[Pixel coordinate grounding data]
====

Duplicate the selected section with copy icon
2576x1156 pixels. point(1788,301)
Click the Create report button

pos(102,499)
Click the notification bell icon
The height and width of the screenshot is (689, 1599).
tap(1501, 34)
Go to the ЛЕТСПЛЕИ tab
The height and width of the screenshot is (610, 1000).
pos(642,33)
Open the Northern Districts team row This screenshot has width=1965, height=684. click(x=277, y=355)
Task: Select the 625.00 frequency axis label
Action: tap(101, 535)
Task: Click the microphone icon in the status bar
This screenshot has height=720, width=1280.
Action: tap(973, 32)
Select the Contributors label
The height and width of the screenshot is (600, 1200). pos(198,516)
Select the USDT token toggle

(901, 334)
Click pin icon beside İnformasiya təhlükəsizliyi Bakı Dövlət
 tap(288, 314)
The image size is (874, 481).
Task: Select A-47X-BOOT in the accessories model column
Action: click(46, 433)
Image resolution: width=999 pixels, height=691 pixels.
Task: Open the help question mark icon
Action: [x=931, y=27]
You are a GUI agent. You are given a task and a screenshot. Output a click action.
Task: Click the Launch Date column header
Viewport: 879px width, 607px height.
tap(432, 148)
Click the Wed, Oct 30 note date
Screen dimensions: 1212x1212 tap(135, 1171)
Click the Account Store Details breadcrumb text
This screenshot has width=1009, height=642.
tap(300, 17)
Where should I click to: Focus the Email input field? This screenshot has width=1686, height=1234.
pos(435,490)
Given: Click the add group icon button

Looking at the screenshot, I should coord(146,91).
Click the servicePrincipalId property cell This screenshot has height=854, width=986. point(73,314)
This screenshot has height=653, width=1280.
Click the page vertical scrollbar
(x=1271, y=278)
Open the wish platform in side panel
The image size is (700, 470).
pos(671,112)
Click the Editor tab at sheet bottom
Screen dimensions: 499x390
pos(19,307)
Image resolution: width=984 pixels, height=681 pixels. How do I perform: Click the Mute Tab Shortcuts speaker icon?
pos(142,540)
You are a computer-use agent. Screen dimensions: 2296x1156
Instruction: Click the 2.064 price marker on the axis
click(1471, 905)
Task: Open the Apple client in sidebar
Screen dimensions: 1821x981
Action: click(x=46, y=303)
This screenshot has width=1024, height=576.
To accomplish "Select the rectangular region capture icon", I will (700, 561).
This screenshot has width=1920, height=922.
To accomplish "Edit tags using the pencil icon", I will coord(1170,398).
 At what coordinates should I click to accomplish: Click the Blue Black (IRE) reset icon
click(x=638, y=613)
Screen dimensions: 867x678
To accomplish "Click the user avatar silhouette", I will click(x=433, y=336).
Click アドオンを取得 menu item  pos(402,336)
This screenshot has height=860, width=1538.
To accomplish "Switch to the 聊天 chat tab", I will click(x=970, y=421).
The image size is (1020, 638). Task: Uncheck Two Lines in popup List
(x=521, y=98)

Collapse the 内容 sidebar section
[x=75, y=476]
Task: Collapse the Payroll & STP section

====

## TASK PROMPT
Your answer should be the lines above that contain the word "will", copied out.

## TASK RESULT
To accomplish "Select the rectangular region capture icon", I will (700, 561).
To accomplish "Edit tags using the pencil icon", I will coord(1170,398).
To accomplish "Click the user avatar silhouette", I will click(x=433, y=336).
To accomplish "Switch to the 聊天 chat tab", I will click(x=970, y=421).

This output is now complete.